**EXCERPTED RECORDS:**
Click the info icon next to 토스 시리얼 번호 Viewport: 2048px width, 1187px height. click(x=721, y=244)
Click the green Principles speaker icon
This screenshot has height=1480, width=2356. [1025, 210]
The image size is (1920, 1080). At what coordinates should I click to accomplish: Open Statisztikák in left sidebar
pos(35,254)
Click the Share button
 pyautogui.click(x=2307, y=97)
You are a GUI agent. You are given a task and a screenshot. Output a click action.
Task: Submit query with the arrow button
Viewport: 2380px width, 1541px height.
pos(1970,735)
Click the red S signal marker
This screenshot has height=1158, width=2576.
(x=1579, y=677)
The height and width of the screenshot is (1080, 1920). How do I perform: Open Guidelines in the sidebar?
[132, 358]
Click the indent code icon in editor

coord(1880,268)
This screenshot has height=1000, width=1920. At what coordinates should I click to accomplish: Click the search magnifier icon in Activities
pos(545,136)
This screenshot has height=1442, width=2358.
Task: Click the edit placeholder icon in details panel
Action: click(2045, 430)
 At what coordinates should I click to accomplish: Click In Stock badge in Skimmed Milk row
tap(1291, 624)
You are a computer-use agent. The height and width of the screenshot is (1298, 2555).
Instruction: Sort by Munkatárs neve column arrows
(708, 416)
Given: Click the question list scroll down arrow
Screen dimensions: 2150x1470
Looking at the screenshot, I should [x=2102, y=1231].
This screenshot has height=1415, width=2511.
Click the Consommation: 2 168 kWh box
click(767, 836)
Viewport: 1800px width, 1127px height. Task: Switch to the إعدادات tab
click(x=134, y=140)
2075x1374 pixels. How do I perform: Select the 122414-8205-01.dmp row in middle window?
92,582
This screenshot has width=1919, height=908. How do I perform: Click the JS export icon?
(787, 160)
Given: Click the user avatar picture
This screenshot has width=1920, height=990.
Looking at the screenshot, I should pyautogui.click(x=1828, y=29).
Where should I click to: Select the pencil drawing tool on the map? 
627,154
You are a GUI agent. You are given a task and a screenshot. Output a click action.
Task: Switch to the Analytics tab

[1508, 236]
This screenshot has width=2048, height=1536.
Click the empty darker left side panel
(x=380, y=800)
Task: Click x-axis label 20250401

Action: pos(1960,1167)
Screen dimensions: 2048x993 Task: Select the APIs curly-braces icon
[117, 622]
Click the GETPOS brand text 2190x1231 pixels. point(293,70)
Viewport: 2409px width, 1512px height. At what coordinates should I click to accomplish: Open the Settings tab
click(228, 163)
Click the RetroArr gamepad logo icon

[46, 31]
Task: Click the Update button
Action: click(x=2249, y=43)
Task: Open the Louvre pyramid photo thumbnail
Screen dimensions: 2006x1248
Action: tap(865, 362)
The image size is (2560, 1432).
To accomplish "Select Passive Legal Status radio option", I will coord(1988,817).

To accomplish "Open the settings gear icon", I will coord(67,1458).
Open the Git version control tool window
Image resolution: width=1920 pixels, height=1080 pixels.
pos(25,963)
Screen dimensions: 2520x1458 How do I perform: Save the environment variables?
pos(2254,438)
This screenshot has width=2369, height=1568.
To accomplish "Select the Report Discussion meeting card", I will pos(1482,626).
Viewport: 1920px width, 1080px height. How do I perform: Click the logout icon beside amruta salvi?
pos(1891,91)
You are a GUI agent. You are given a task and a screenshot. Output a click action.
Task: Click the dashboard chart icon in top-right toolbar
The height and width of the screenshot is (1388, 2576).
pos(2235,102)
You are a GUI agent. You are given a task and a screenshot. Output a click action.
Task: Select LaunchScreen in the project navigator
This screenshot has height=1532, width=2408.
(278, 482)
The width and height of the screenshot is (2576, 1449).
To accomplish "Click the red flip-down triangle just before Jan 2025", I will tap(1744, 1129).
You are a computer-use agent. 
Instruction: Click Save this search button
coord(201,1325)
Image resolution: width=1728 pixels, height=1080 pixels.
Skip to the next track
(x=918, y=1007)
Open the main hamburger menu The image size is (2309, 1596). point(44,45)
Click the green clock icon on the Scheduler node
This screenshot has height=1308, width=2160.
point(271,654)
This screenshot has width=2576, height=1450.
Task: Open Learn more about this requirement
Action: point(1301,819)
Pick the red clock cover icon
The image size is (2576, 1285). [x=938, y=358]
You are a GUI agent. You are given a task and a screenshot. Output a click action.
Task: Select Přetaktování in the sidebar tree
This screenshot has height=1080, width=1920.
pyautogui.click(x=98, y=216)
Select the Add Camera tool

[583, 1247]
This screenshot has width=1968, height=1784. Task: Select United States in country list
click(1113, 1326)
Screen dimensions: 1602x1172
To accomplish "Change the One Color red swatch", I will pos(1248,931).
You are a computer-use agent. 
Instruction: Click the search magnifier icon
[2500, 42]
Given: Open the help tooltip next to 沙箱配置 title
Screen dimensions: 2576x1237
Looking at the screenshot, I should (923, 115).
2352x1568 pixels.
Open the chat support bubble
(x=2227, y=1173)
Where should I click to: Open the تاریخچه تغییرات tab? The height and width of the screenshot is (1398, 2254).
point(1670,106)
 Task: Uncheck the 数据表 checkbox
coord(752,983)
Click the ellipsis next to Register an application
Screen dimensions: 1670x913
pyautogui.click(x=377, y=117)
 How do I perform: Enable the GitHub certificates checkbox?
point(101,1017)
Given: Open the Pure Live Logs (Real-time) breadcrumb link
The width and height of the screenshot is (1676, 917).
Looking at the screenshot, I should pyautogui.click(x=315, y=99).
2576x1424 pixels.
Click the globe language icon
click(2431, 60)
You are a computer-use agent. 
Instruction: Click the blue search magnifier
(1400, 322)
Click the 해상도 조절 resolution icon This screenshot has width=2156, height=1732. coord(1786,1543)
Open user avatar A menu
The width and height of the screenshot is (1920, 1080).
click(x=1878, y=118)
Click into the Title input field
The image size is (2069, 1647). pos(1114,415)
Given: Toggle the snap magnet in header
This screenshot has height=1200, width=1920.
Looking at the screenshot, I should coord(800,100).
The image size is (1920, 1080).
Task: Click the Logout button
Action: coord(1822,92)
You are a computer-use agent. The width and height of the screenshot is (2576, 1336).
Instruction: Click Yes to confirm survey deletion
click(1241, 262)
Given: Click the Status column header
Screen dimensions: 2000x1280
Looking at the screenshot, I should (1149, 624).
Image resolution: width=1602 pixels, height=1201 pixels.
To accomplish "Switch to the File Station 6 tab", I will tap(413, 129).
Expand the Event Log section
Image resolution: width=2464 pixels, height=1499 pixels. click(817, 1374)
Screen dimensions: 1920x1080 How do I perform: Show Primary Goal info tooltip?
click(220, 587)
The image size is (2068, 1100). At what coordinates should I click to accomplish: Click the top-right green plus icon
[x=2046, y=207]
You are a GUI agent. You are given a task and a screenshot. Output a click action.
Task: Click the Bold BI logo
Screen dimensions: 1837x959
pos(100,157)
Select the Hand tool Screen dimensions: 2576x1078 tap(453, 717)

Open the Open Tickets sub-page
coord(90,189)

**BRIEF:** Count the lines in the listing that hold the word "header", then give the number and nothing else.

**SOLVED EXERCISE:** 2